% This is a modified version of Springer's LNCS template suitable for anonymized MICCAI 2025 main conference submissions. 
% Original file: samplepaper.tex, a sample chapter demonstrating the LLNCS macro package for Springer Computer Science proceedings; Version 2.21 of 2022/01/12
\documentclass[runningheads]{llncs}
\usepackage{booktabs}    % For better horizontal rules
\usepackage{multirow}    % For multirow cells
\usepackage{graphicx}    % For \resizebox
\usepackage{amsmath}
\usepackage{float}
%
\usepackage[T1]{fontenc}
% T1 fonts will be used to generate the final print and online PDFs,
% so please use T1 fonts in your manuscript whenever possible.
% Other font encodings may result in incorrect characters.
%
\usepackage{graphicx,verbatim}
% Used for displaying a sample figure. If possible, figure files should
% be included in EPS format.
%
% If you use the hyperref package, please uncomment the following two lines
% to display URLs in blue roman font according to Springer's eBook style:
%\usepackage{color}
%\renewcommand\UrlFont{\color{blue}\rmfamily}
%\urlstyle{rm}
\begin{document}
%
\title{Memory-Enhanced Temporal Learning: Leveraging SAM2’s Memory Modules for Consistent Segmentation on Surgical Video}
\titlerunning{Memory-Enhanced Temporal Learning}

\author{Shunsuke Kikuchi\index{Kikuchi, Shunsuke}\inst{1, 2} \and
Atsushi Kouno\index{Kouno, Atsushi}\inst{1} \and
Hiroki Matsuzaki\index{Matsuzaki, Hiroki}\inst{1}}
\authorrunning{S. Kikuchi, A. Kouno and H. Matsuzaki }
\institute{Jmees Inc., Kashiwa-city, Chiba, Japan \url{https://www.jmees-inc.com/en/} \and
Computational and Systems Biology Program, UCLA, Los Angeles CA 90095, USA \email{shunkikuchi2111@ucla.edu}}
    

    
\maketitle
%
\begin{abstract}
Video segmentation is critical for many medical imaging applications; however, developing video-aware models is challenging as they require densely annotated large-scale datasets. Most mainstream segmentation models process each frame independently, often resulting in inconsistent segmentation masks across consecutive frames. Although the recently proposed Segment Anything Model 2 (SAM2) has demonstrated promising segmentation capabilities with its memory mechanism, applying SAM2 in clinical settings is challenging due to its reliance on user prompts.
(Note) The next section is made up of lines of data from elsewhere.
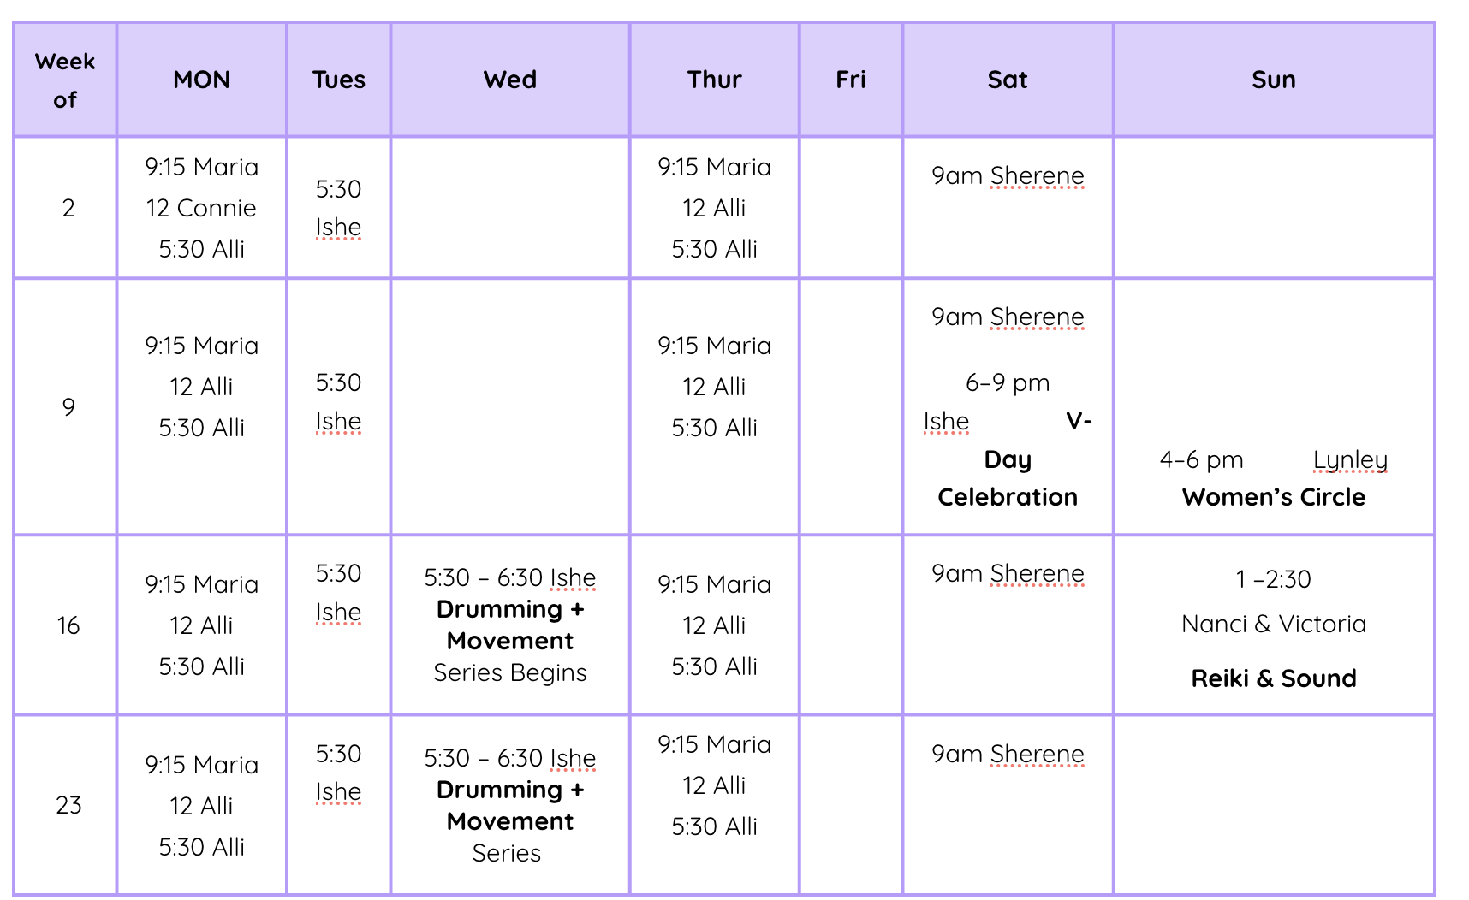This screenshot has width=1469, height=900.
Task: Click the Fri column header
Action: [x=850, y=80]
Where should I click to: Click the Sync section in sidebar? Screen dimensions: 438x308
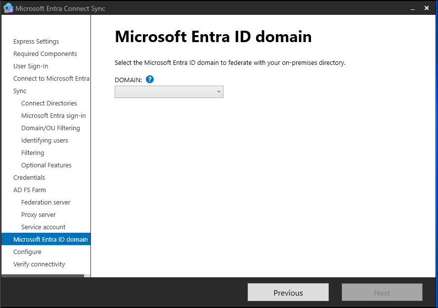[x=20, y=91]
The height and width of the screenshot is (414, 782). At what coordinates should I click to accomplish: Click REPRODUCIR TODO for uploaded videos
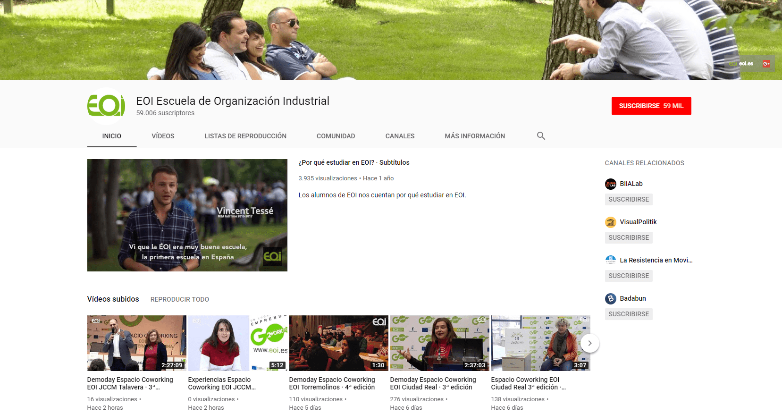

To address these issues, we introduce the Temporal Memory Augmentation Module (TMAM). TMAM adapts any pre-trained 2D segmentation model by encoding past-frame predictions via SAM2’s memory encoder and applying memory attention to refine current-frame features. By leveraging temporal redundancy in video sequences, TMAM captures contextual cues that may be overlooked by single-frame processing, thereby improving robustness to occlusions and boundary artifacts.

Experiments on public surgical video datasets demonstrate that TMAM enhances Dice scores and temporal consistency across various base architectures. These results highlight TMAM’s ability to produce smoother, more coherent segmentations, paving the way for more reliable video analysis in surgical image navigation systems and robotic surgery, where precise and consistent segmentation is essential.

\keywords{Video Segmentation  \and Endoscopic Video \and Temporal Consistency.}

\end{abstract}
%
%
%
\section{Introduction}

Accurate and temporally consistent video segmentation is crucial in medical image analysis, particularly for high-stakes applications such as surgical support systems and robotic surgery. In these settings, reliable segmentation not only enhances the precision of tissue and instrument tracking but also directly contributes to improved patient outcomes. Recent advances, exemplified by the Segment Anything Model 2 (SAM2), have demonstrated that incorporating memory mechanisms to capture temporal context can dramatically enhance segmentation performance~\cite{sam2}.

Based on recent trends in MICCAI EndoVis Challenges~\cite{SARRARP50,ROBUSTMIS,SurgToolLoc}, the main approach for organ and instrument segmentation has been to apply frame-by-frame segmentation models to videos. This method tends to yield stable performance, particularly in challenging and data-scarce medical imaging scenarios. However, this approach fails to leverage the rich temporal continuity inherent in video data—an issue that is particularly pronounced in medical videos, where occlusions, rapid motion, and partial object appearances are common, and temporally dense annotations are rarely available.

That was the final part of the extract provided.